Background: Preoperative medical evaluation serves to identify risk factors and optimize patients before surgery. Providing a telehealth option in the perioperative setting has played a significant role in reducing barriers to quality perioperative health care.
Objective: We aimed to evaluate how telemedicine preoperative evaluations using Clinical Video Telehealth (CVT) impact hospital length of stay.
Methods: We performed a retrospective chart review between 2016 and 2017 of adult patients who underwent evaluations in our hospitalist-run preoperative medicine clinic. Patients seen in our preoperative CVT program were compared to patients seen in person to evaluate the association of visit type (preoperative CVT versus in-person evaluation) with hospital length of stay, defined as hospital stay from postoperative day 0 to discharge. There were 62 patients included in this retrospective study.

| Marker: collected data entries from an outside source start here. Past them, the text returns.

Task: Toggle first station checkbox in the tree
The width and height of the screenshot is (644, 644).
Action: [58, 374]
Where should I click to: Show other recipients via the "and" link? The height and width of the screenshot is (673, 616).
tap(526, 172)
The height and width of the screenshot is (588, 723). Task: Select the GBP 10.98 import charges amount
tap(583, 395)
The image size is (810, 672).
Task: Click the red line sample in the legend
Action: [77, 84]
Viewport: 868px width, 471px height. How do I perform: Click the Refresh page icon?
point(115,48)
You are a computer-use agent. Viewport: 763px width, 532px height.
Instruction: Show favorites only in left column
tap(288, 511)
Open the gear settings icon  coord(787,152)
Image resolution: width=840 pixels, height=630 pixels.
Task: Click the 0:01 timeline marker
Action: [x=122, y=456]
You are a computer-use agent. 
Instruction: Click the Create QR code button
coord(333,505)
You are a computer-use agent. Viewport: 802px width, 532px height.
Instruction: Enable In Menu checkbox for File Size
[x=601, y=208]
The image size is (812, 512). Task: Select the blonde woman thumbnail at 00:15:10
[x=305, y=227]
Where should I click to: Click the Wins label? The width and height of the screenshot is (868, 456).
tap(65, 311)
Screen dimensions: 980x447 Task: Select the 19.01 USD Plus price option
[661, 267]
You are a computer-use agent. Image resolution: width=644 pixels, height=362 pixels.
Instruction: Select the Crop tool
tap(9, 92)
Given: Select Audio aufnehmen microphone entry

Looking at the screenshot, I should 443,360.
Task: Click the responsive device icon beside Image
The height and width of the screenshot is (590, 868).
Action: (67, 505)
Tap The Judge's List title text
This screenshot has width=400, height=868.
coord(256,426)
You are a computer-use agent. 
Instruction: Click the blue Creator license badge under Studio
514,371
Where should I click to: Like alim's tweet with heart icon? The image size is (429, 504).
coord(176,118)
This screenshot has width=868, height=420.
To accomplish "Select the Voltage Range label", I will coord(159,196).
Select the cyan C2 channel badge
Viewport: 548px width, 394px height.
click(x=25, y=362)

Results: The adjusted incidence rate ratio (IRR) for hospital length of stay was significantly shorter in patients who underwent preoperative CVT compared to an in-person visit (IRR 0.52, 95% CI 0.29-0.92, P=.02).
Conclusions: After adjusting for age and comorbidities, we show that preoperative telemedicine in the perioperative setting is associated with a shorter hospital length of stay compared to in-person visits. This suggests that telemedicine can play a viable role in this clinical setting.
Keywords: chart review; clinical care; digital health; discharge; eHealth; effectiveness; efficacy; hospital; length of stay; outpatient; preoperative; retrospective; telehealth; telemedicine; veteran; veteran's health; video.